I have a 2006 gary fisher tassajara and I am reaching out to anyone that can help me figure out how to adjust the handlebar height??


----------



## zebrahum (Jun 29, 2005)

The handlebar height can only be changed by changing the stem to a different one. What are you trying to do by changing the handlebar height?


----------



## zenlakin (Jan 31, 2010)

I just want to raise the handlebars up a little so I don't feel like I am leaning over quite so much since I had to raise the seat when i bought the bike.


----------



## EABiker (Jun 24, 2004)

If they are riser bars, you can raise them a bit by rotating them; that's assuming that it's not already been done.


----------



## theMeat (Jan 5, 2010)

You've got a few options/possibilities. 
Taller and/or shorter stem.
More spacers under stem if you have room.
Rotate the bars if they're riser bars, or get bars with more rise.


----------



## zenlakin (Jan 31, 2010)

I will have to check that out when I get home. From looking at it briefly I didn't even see how you go about taking the handlebars off..


----------



## TenSpeed (Feb 14, 2012)

The stem will have a front plate with allen screws, 2 or 4, depending on the stem. Undo those with the proper allen wrench, and you can rotate the bar. You don't need to take them all the way off, just loosen them. Once you do this, don't forget to adjust your shifters and brake levers to match your new angle.


----------



## Slozomby (Mar 22, 2012)

zenlakin said:


> I will have to check that out when I get home.
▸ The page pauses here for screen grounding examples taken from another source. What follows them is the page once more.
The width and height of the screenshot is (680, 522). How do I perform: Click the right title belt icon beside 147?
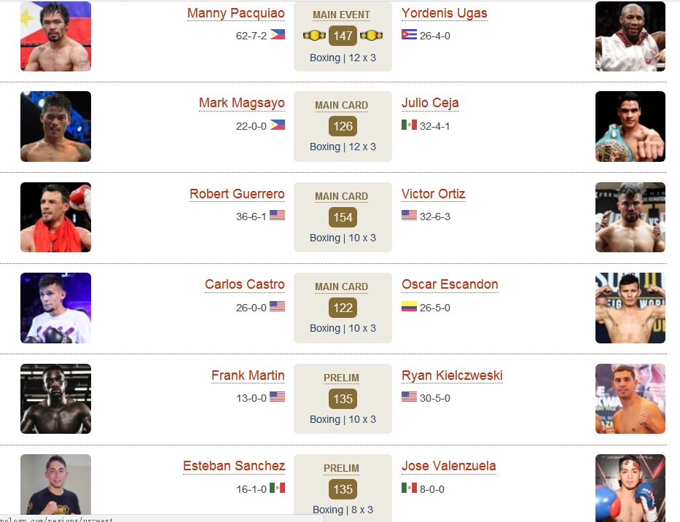(371, 36)
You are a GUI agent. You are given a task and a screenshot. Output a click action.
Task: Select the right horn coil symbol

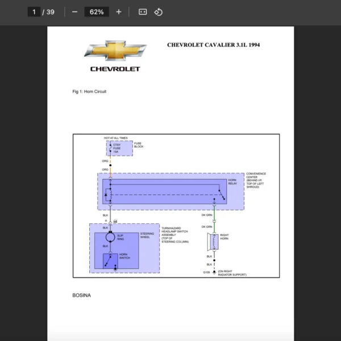214,242
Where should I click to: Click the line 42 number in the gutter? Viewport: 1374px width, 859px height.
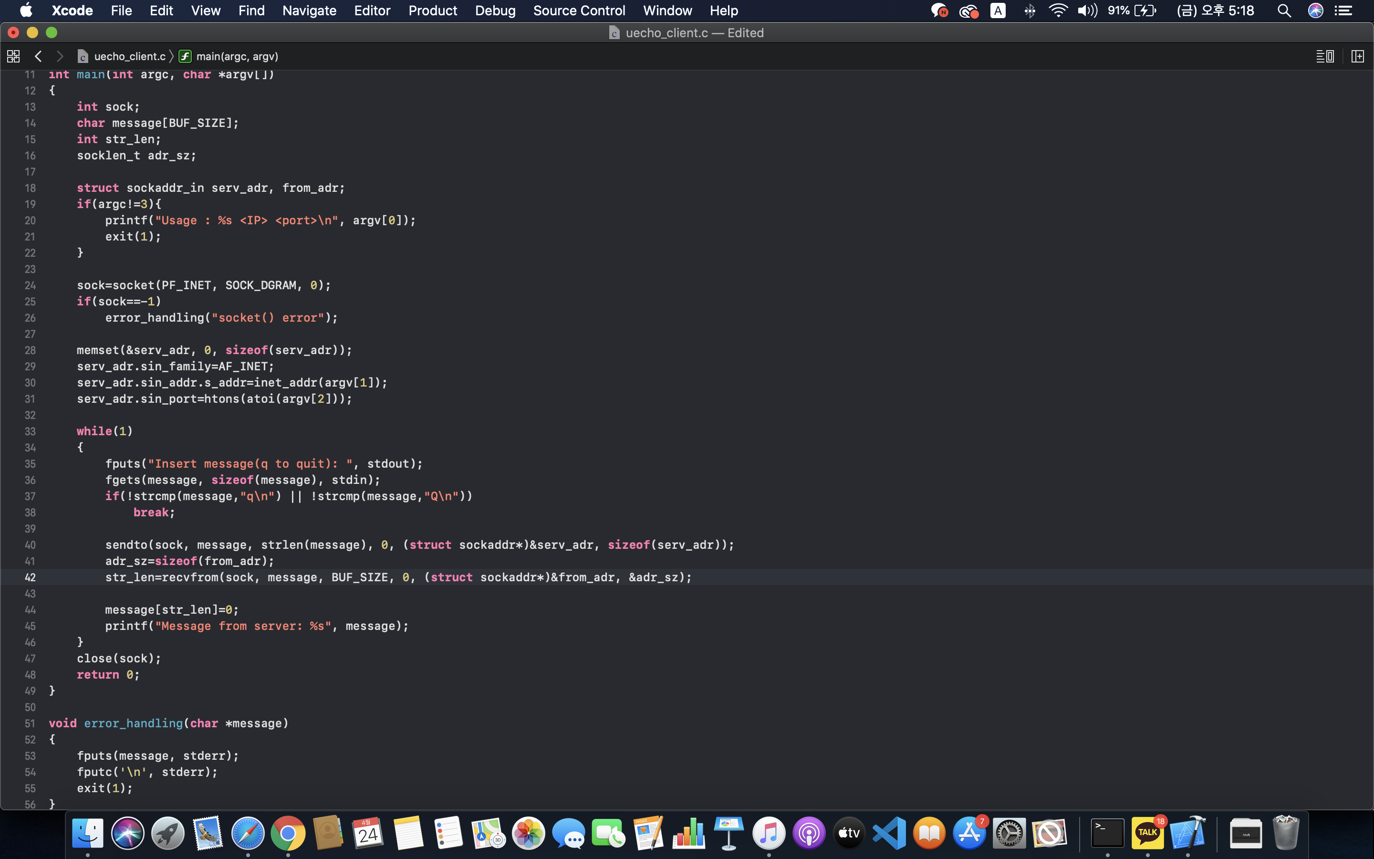click(30, 577)
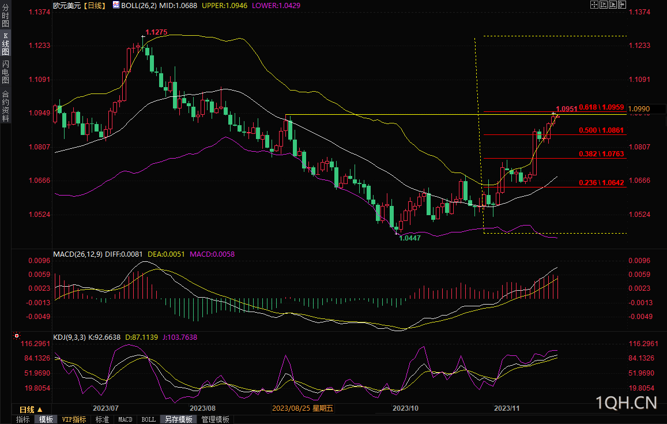Click the chart playback icon at top right
Screen dimensions: 667x424
(613, 5)
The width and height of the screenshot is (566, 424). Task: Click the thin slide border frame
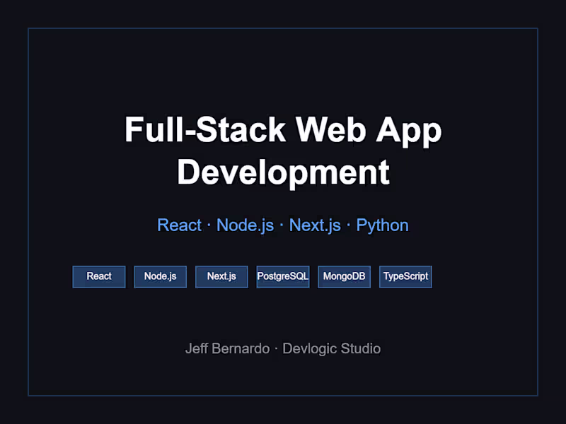click(x=283, y=28)
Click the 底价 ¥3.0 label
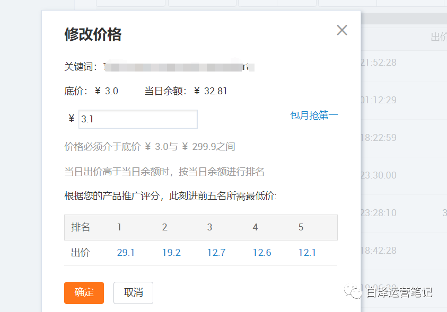 point(91,91)

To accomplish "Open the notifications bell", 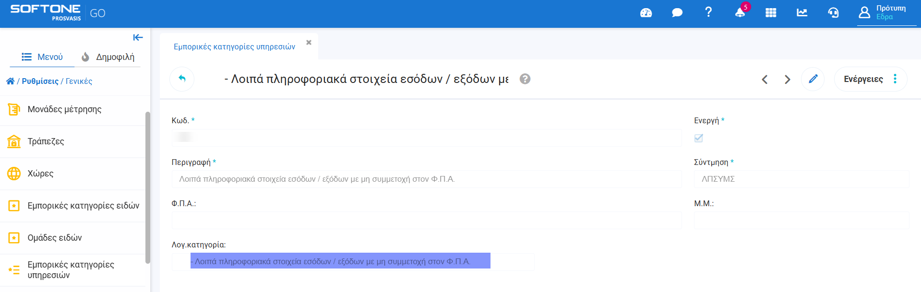I will (740, 13).
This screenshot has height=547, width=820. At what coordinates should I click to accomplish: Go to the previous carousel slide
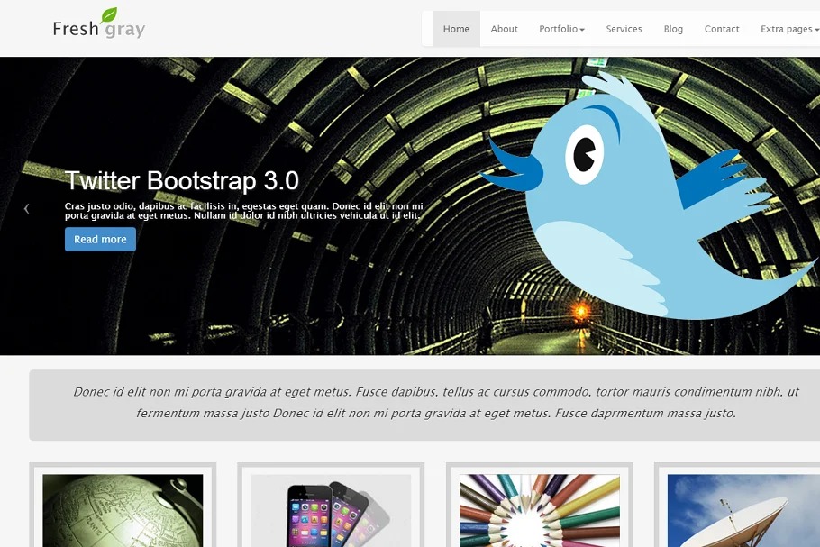26,208
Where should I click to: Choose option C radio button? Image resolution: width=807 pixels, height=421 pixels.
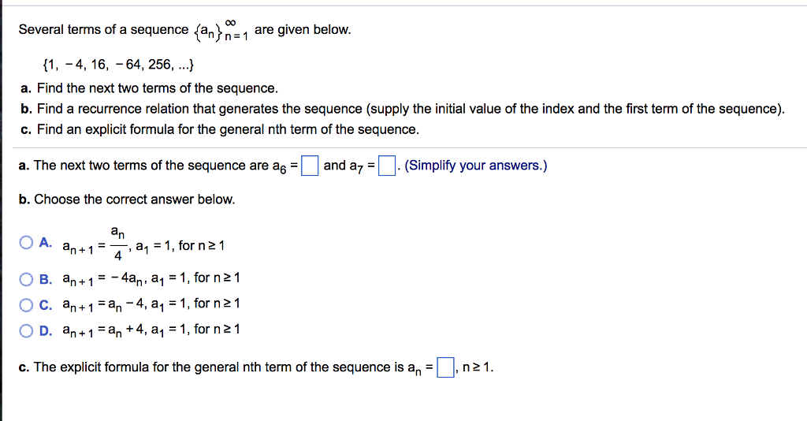pyautogui.click(x=26, y=305)
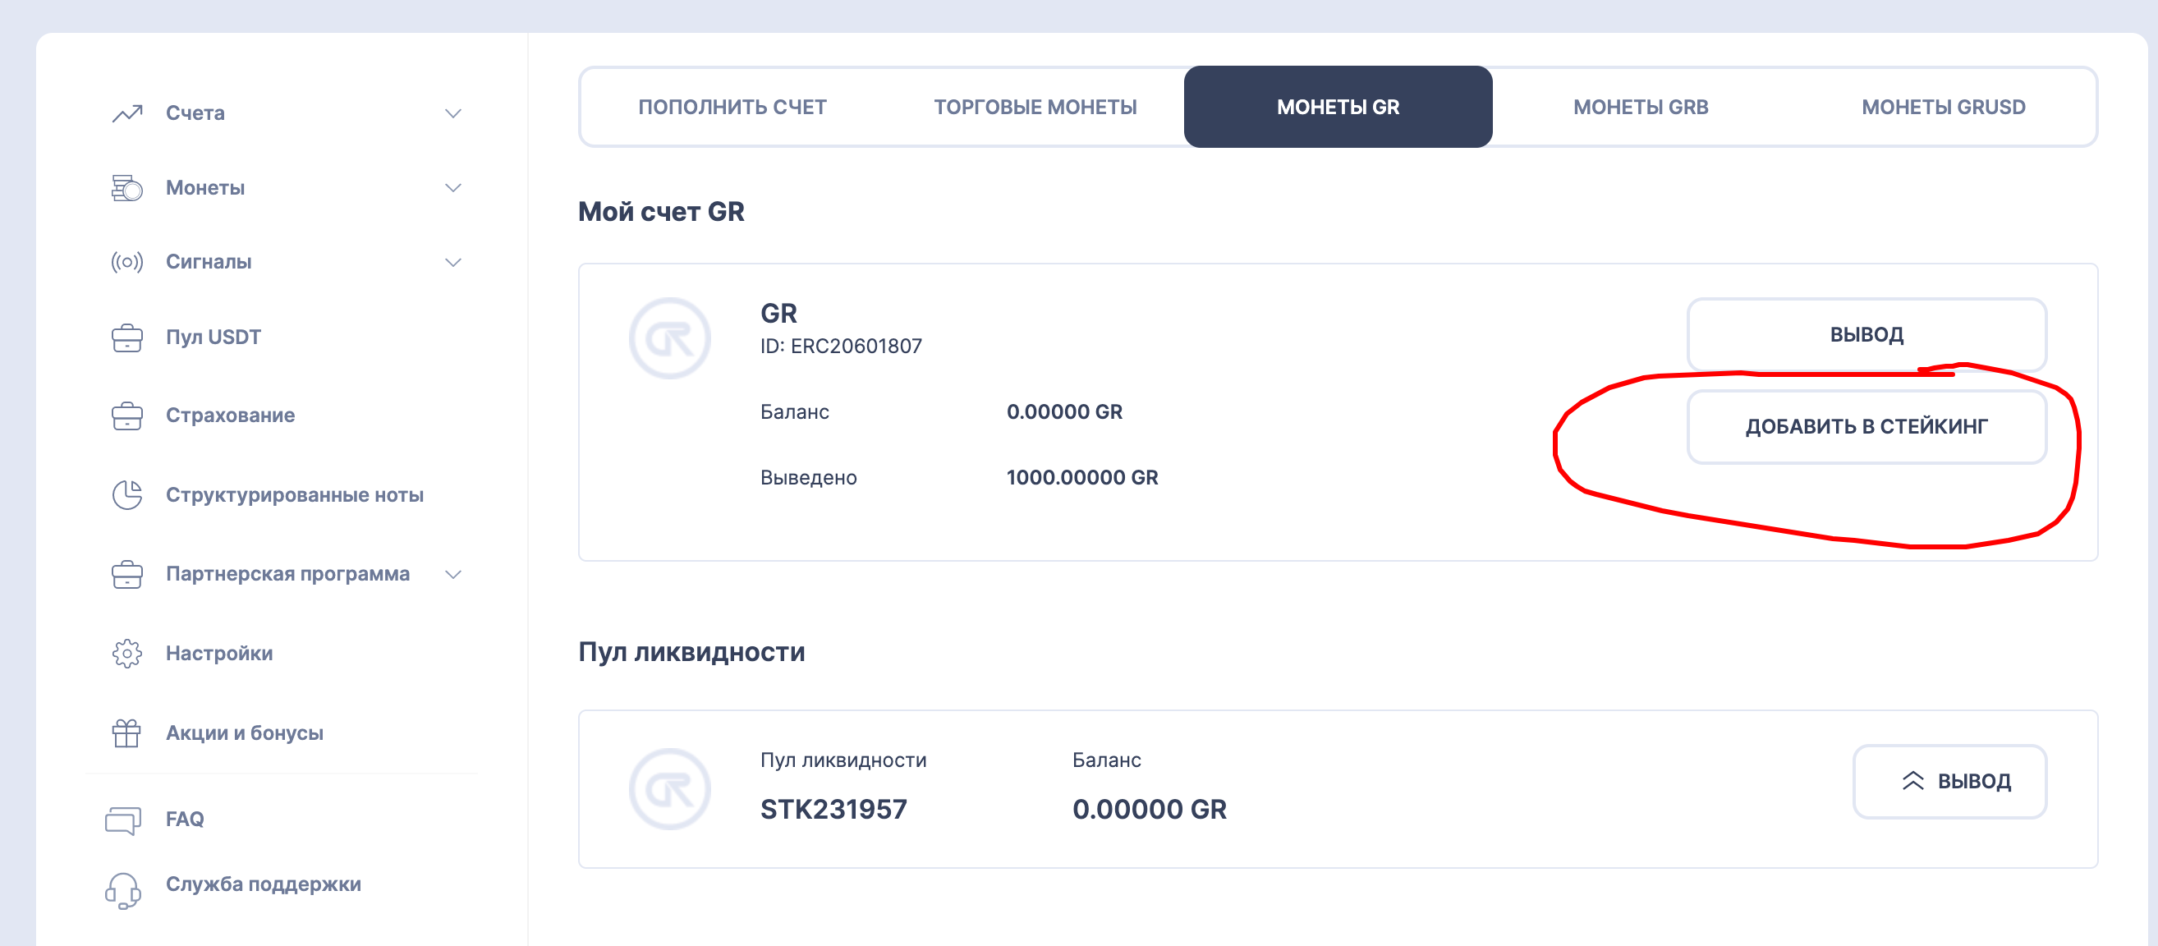Click the FAQ chat bubble icon

[x=123, y=820]
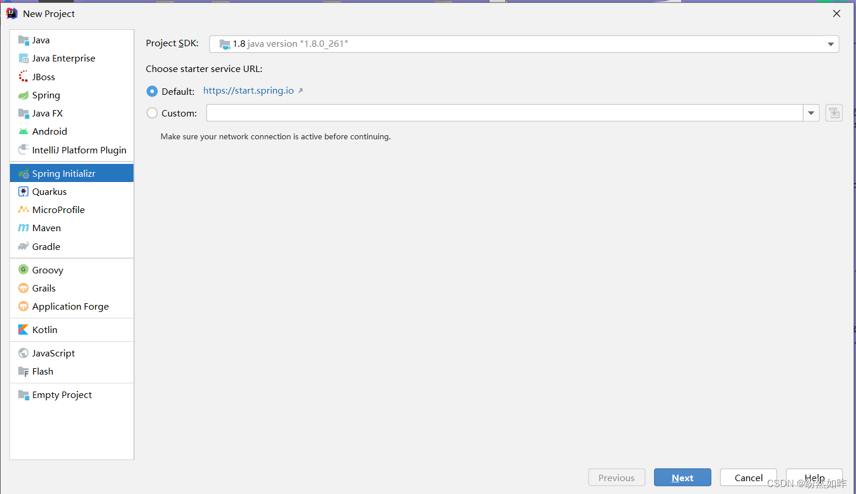The image size is (856, 494).
Task: Enable the Custom starter service option
Action: pyautogui.click(x=152, y=113)
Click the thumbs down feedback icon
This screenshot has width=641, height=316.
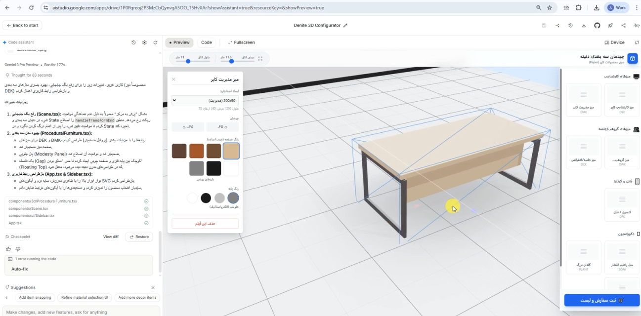tap(18, 249)
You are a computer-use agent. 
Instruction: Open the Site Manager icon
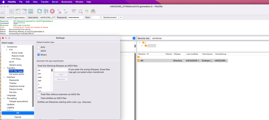pos(3,11)
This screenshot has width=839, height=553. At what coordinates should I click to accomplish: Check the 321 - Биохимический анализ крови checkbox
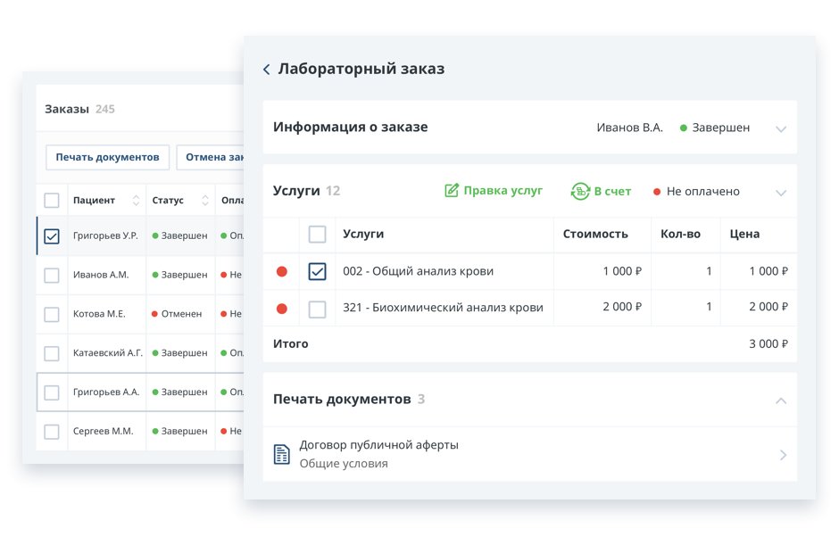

From looking at it briefly I didn't even see how you go about taking the handlebars off..


to swap the stem you'll need to take the single bolt from the head cap ( round thing on the top of the steering tube) off as well as the 2-4 bolts from the stem itself where its wrapped around the steering tube. make sure the forks are supported, or the bikes on the ground.

to swap bars. take everything off the bars. then 2 or 4 bolts from the front of the stem where it wraps around the handlebars.

it'll take a little playing to figure out where you want it. you might hit a local shop/coop and see if they have a few you can swap and try.

there are a couple of different sizes so be sure you're getting stuff that lines up with what you have. 1/18 threadless. not sure if its 25mm bars or 31.8. easy enough to measure so you get the right parts. you might need additional/different spacers depending on which physical dimensions of the replacement stem.


----------